Menurut Chen Hong, Manajer di departemen proyek kapal pesiar Shanghai Waigaoqiao Shipbuilding Company, ada dua penstabil sirip yang dipasang di bawah garis air di bagian tengah lambung kapal untuk mencegah kapal terguling.

"Gerakan kapal terjadi di sepanjang tiga sumbu, yaitu naik-turun, bergoyang, dan bergelombang. Masing-masing dari dua penstabil sirip yang dipasang di kapal pesiar memiliki panjang 7,5 meter, dan ukurannya 22 meter persegi. Gerakan gulungan kapal pesiar dapat sangat berkurang hingga 88 persen ketika sirip dikendalikan oleh kami. Penumpang hampir tidak bisa merasakan gerakannya," kata Chen.

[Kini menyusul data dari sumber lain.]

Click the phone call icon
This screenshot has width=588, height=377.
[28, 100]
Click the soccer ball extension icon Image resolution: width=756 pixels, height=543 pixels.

Kapal ini merupakan kapal pertama di dunia yang memiliki konektivitas 5G, dan setelahnya penumpang dapat menjelajahi internet dengan kecepatan yang lebih cepat.

"Layanan internet di atas kapal sebelumnya ditawarkan oleh satelit yang memiliki sinyal lemah dan biaya tinggi. Setelah dialihkan ke jaringan 5G, kapal yang dilengkapi dengan WiFi ini dapat memberikan penumpang layanan internet baru yang tidak kalah dengan yang ada di darat," ujar Tian Xu, seorang teknisi senior pembuat kapal Waigaoqiao.

Kapal pesiar dengan panjang 323,6 meter dan lebar 37,2 meter dengan tonase kotor 135.500 ton ini dapat menampung lebih dari 6.500 penumpang. Kapal ini akan memiliki hotel mewah, bioskop dan taman air di dalamnya.

Kapal pesiar ini memulai pelayaran uji coba kedua dan terakhirnya pada hari Kamis (7/9) lalu untuk menguji kinerja dan keandalannya selama enam hari.

Setelah mencapai jalur perairan yang ditentukan, kapal pesiar akan memulai navigasi otonom dan melanjutkan perjalanan menuju area pelayaran uji coba yang terletak di Laut Tiongkok Timur.